7 Eric Chouinard - 1998
The Canadiens of the late 90s were all mediocre teams always lacking a superstar player. In 1998, they selected Eric Chouinard 16th overall. Chouinard was a promising prospect from the Quebec Ramparts. The Candiens got this part right. There was a quality forward on that Ramparts team that could have helped them. His name was Simon Gagne and he went just six picks later to the Philadelphia Flyers. Chouinard would play just 13 games for the Habs.
6 Andrei Kostitsyn - 2003
This was the draft where the Canadiens could have gotten the big no.1 centre that they're still searching for today. Whether it was Patrice Bergeron in the second round or Ryan Getzlaf, Ryan Kesler or Jeff Carter in the first round, all of these guys would have been better selections than Andrei Kostitsyn. Kostitsyn wasn't a total disaster in the NHL, but was inconsistent, and would outright disappear at times.
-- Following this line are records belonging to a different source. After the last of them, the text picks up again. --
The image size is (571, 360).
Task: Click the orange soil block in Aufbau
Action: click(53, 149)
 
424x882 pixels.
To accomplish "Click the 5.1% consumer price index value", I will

He would play six full seasons in Montreal, but was a constant reminder for Habs fans of what could have been.
5 Jason Ward - 1997
Here was yet another draft pick of the late 90s that the Habs whiffed on big time. This was also the year where the Habs should have gone with a guy named Hossa. Marian Hossa would be selected shortly after Jason Ward. Ward would play 101 games in Montreal, but never showed any offensive prowess that had made him a high draft pick. He never became the top six forward the Habs craved.
4 David Fischer - 2006
This was perhaps the biggest mistake of the Bob Gainey era as far as drafts go. The Canadiens could have selected themselves a future superstar at centre, as Claude Giroux was still available when the Habs went to the podium at 20th overall. The Habs went with a big defenceman in David Fischer, who never wound up playing an NHL game. As for Claude Giroux, well you know where he went. While he's having a down year in Philly, I'm sure any Habs fan would take him.
3 Brent Bilodeau - 1991
The Canadiens didn't know it in the early 90s, but the franchise was heading for a decline and the selection of Brent Bilodeau would prove to be a regrettable one. A lot of the big names were off the board by the time the Habs made their selection at 17, but there were still names like Glen Murray, Ray Whitney and Ziggy Palffy who all went shortly after Bilodeau. Bilodeau never ended up playing an NHL game.
2 Terry Ryan - 1995
Terry Ryan was the Habs' highest draft pick of the 90s, going eighth overall to the Canadiens after the Habs missed the playoffs in the short 1995 season. Instead of Terry Ryan, the Habs could have taken Jarome Iginla. Iginla would have been a tremendous boost for the Habs of the early 2000s who always needed a winger for Saku Koivu, one that could score and play a physical game.
This was just a bad year for the Habs overall.